• TASK REQUIREMENTS
Please retype the passage from the text below on Métis identity and Israel, between "Thus implying that" and "commonality with them.", inclusive.

• PROVIDED TEXT
▬▬▬▬▬▬
We recognize the deep connections and similarities between the experiences of our peoples — settler colonialism, destruction and exploitation of our land and resources, denial of our identity and rights, genocide and attempted genocide.

Thus implying that the Palestinian Arabs are suffering as result of Israeli “colonization, racism, injustice and oppression.”

But in the Canadian newspaper The Métropolitain, Ryan Bellerose, the son of a Métis leader, tells Palestinian Arabs to stop with trying to gain credibility at the Canadian Aboriginals’ expense by claiming commonality with them.

I am a Métis from Northern Alberta. My father, Mervin Bellerose, co-authored the Métis Settlements Act of 1989, which was passed by the Alberta legislature in 1990 and cemented our land rights. I founded Canadians For Accountability, a native rights advocacy group, and I am an organizer and participant in the Idle No More movement in Calgary. And I am a Zionist…Let me tell you why.

…The ultimate David and Goliath story: Israel, a tiny country that had fought for independence from the British Empire, was forced from its first moments to defend its existence against the combined armies of the Arab world…The 1976 Raid on Entebbe, a brilliant rescue by Israeli commandos of hostages taken by Palestinian terrorists to Uganda…Israel was willing to do the impossible to rescue its people, regardless of the political fallout…I learned about the ’72 Munich Olympic Games, where Palestinian terrorists massacred 11 Israeli athletes during an event meant to be a celebration of brotherhood and peace…The horrific 1972 Lod Airport massacre where terrorists shot dead 26 civilians waiting for their flights, including 17 Christian pilgrims. I also remember the 1985 attack by Yasser Arafat’s forces on the Achille Lauro cruise ship, where an old disabled man was thrown overboard in his wheelchair for the crime of being a Jew…The more I learned, the more I grew to appreciate Israel’s moral integrity in the face of brutal hatred. And I came to believe that the Jewish people and Israel should serve as an example to indigenous people everywhere.

My people, the Métis, came to Alberta after the American Revolution, at the government’s request, to prevent the settling of the Americans in western Canada. We settled the land and followed the white man’s rules. But we were eventually evicted, our homes given to white pioneers. No one wanted us. We were forced to live in hiding, on road allowances, in the bush. We had no rights, and we were killed out of hand, as “nuisances”. Exile fractured our nation. Our people wandered with no hope and no home. Then, in the mid 1900’s, our leaders managed to secure land for us, not the land we had wanted but land that would nonetheless allow us to build a better future. We took it, built our settlements and formed a government to improve the lives of our people…In this, the Jewish people and the Métis have walked the same road.

The Jews also suffered genocide and were expelled from their homeland. They were also rejected by everyone and forced to wander. Like us, they rebelled against imperial injustice when necessary and, despite their grievances, strived for peace whenever possible. Like us they were given a tiny sliver of their land back after centuries of suffering and persecution, land that nobody else had wanted to call home until then. Like us, they took that land despite their misgivings and forged a nation from a fractured and wounded people. And like us, they consistently show a willingness to compromise for the good of their people.
▬▬▬▬▬▬
• DATA

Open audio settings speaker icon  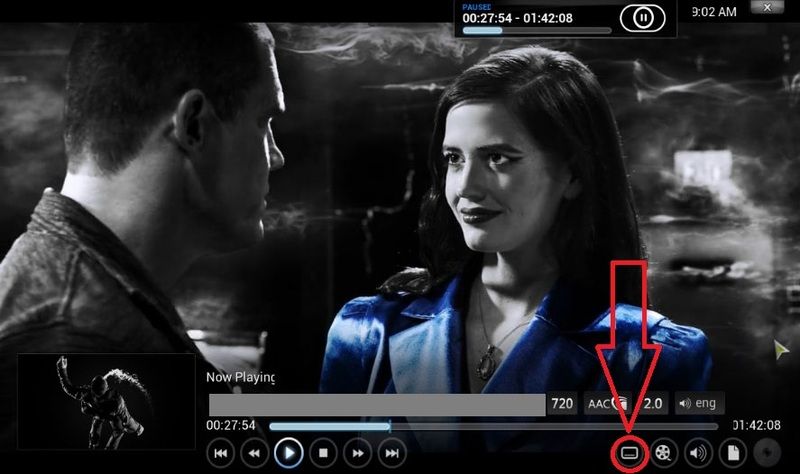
▬▬▬▬▬▬
• EXPECTED OUTPUT
Thus implying that the Palestinian Arabs are suffering as result of Israeli “colonization, racism, injustice and oppression.”

But in the Canadian newspaper The Métropolitain, Ryan Bellerose, the son of a Métis leader, tells Palestinian Arabs to stop with trying to gain credibility at the Canadian Aboriginals’ expense by claiming commonality with them.